If spending doesn’t grow, the government’s revenue (through taxes) also comes down and GDP falls. The severity of the situation is such that (many) economies are staring at a recession. —Sunil Kumar Sinha, chief economist, India Ratings & Research

Consistent shocks to the unorganised sector, from demonetisation to GST to Covid lockdown, have affected creation of jobs in the informal economy. According to data by the Centre for Monitoring Indian Economy (CMIE), manufacturing jobs went down from five crore to three crore in the past six years.

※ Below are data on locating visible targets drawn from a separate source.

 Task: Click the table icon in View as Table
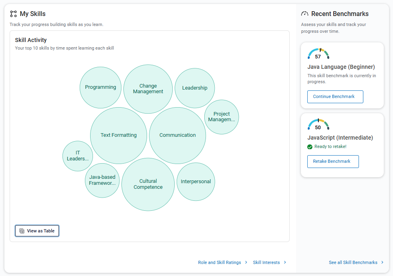tap(22, 231)
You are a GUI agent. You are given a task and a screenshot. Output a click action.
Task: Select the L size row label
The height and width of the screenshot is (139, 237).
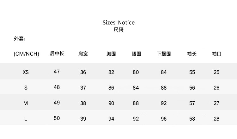26,119
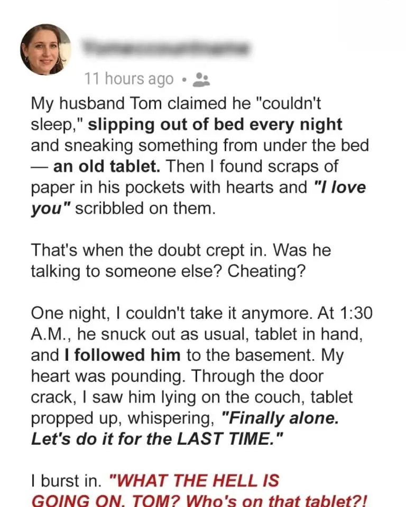
Task: Open the blurred account name link
Action: pos(165,49)
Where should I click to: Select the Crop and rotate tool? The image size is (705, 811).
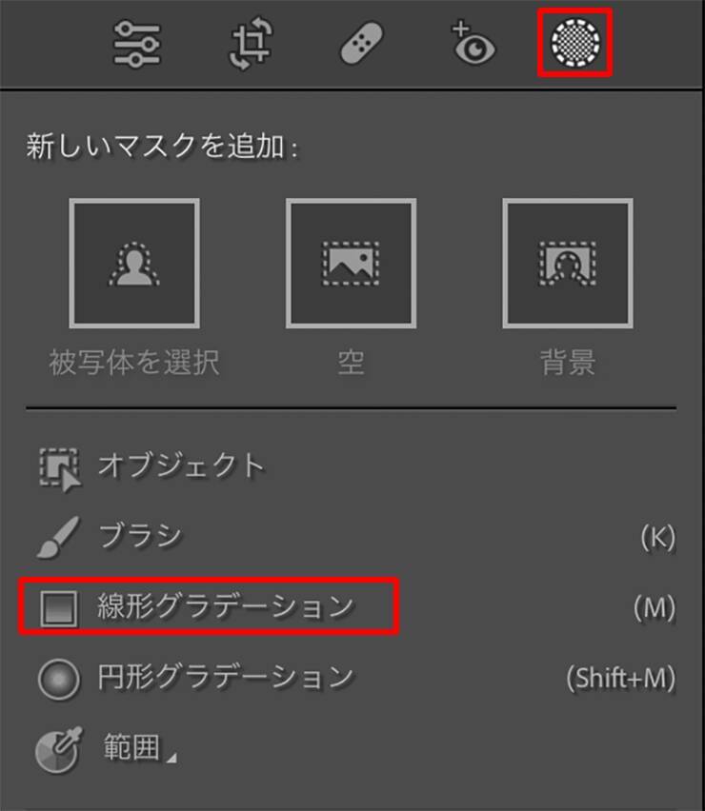click(252, 43)
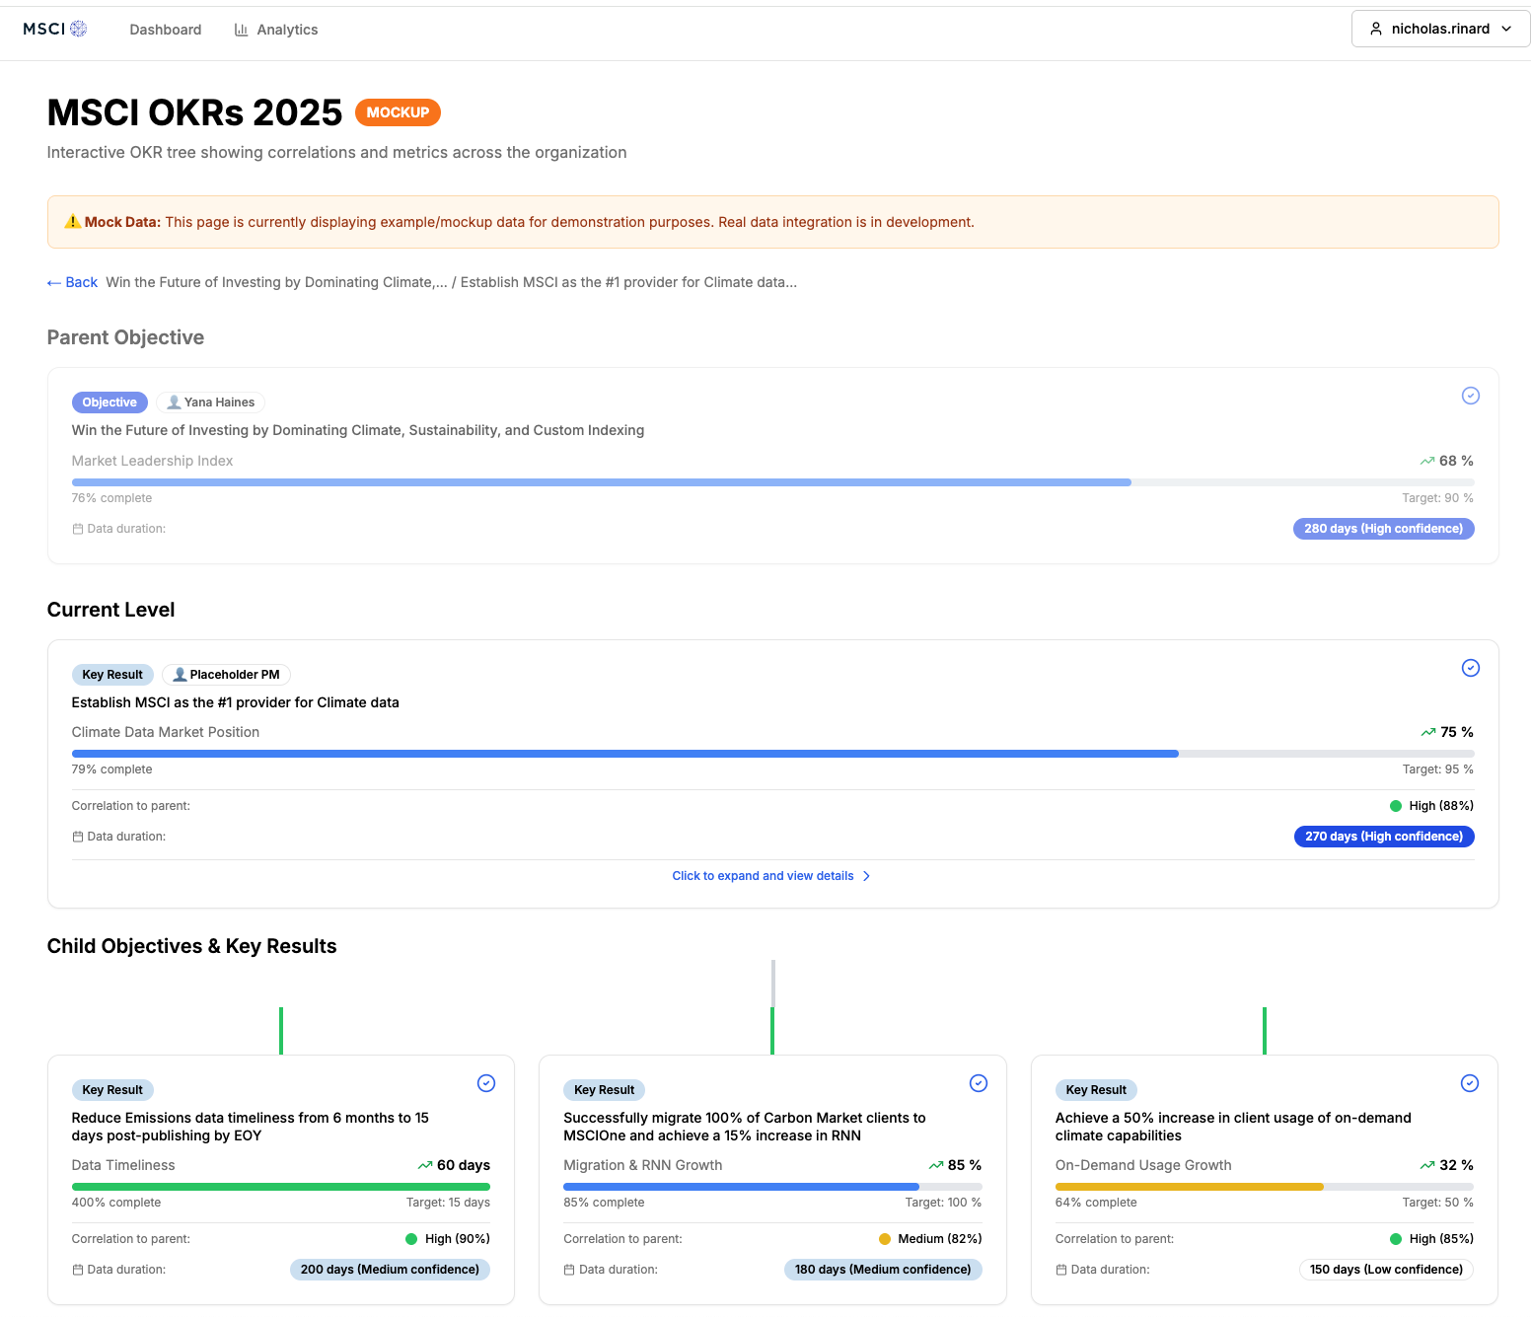Open the Dashboard page
The image size is (1531, 1317).
pos(165,30)
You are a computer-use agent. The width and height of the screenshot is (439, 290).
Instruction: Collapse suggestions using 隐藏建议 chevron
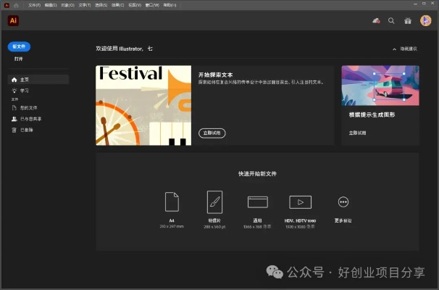pyautogui.click(x=394, y=49)
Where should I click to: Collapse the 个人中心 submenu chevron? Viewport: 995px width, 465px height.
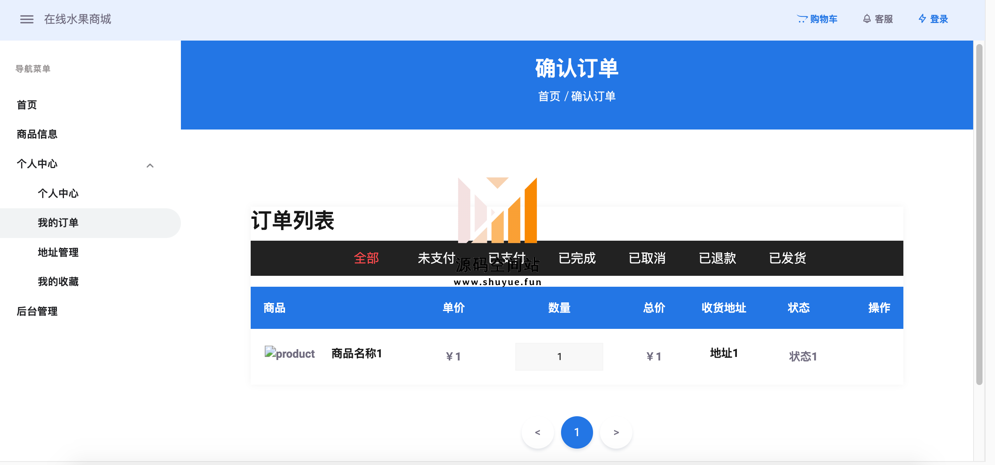pyautogui.click(x=150, y=166)
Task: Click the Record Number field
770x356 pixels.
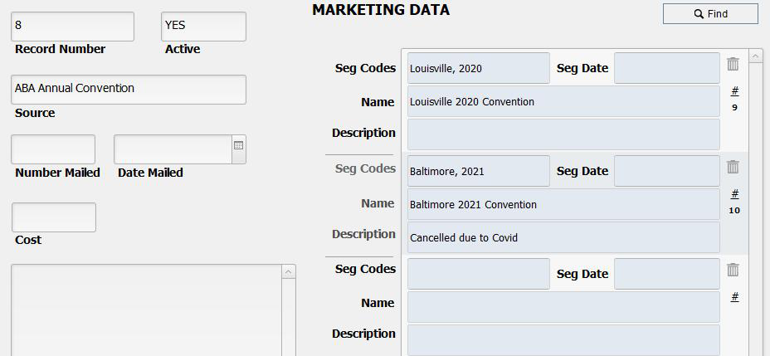Action: pos(72,26)
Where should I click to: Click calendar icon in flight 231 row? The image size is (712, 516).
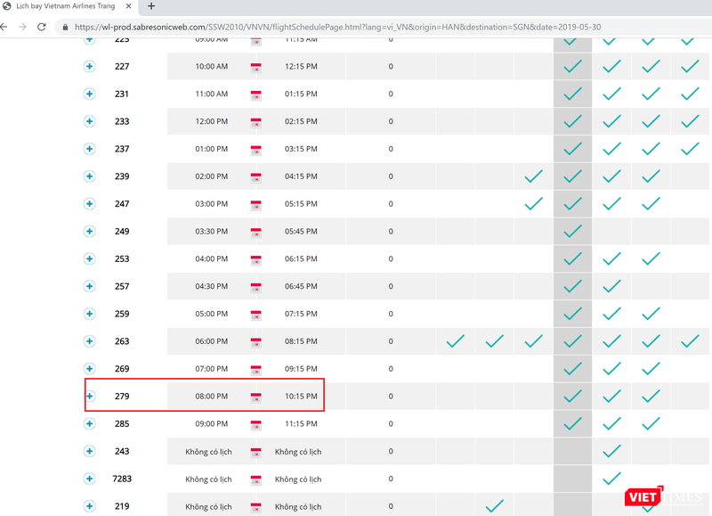(256, 94)
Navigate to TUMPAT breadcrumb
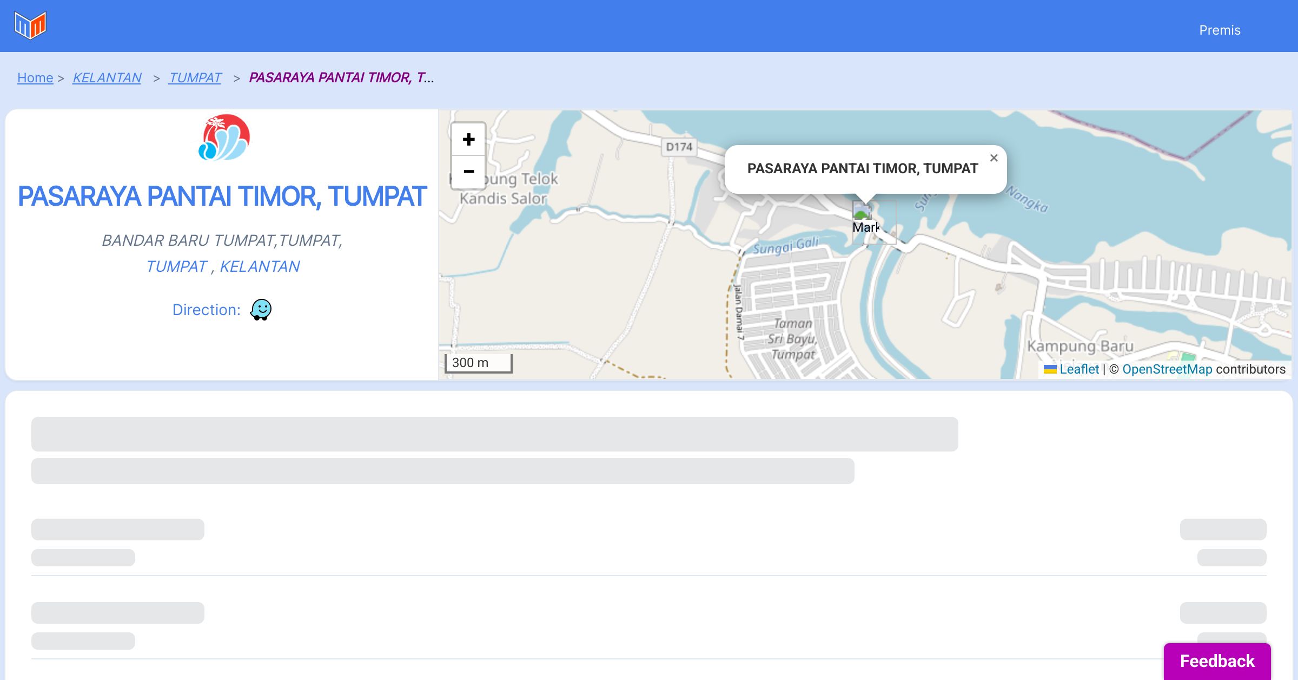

Private sector employment propped up the consumer economy since the liberalisation of the economy in the 1990s. But that is shrinking, and young jobseekers are now desperately seeking government jobs. Reconfiguring of the safety nets inherent in the public sector, as recently seen in the reaction to Agniveer scheme, has led to violent protests.

The increasing worry is that a K-shaped recovery, with one class flourishing and the larger masses languishing in uncertainty, could turn out to be a powder keg. As Mahindra group chairman Anand Mahindra said in August at the company’s general body meeting, “With one of the largest youthful populations in the world, it is easy to imagine the potential for social unrest if jobs do not grow along with the youthful population.”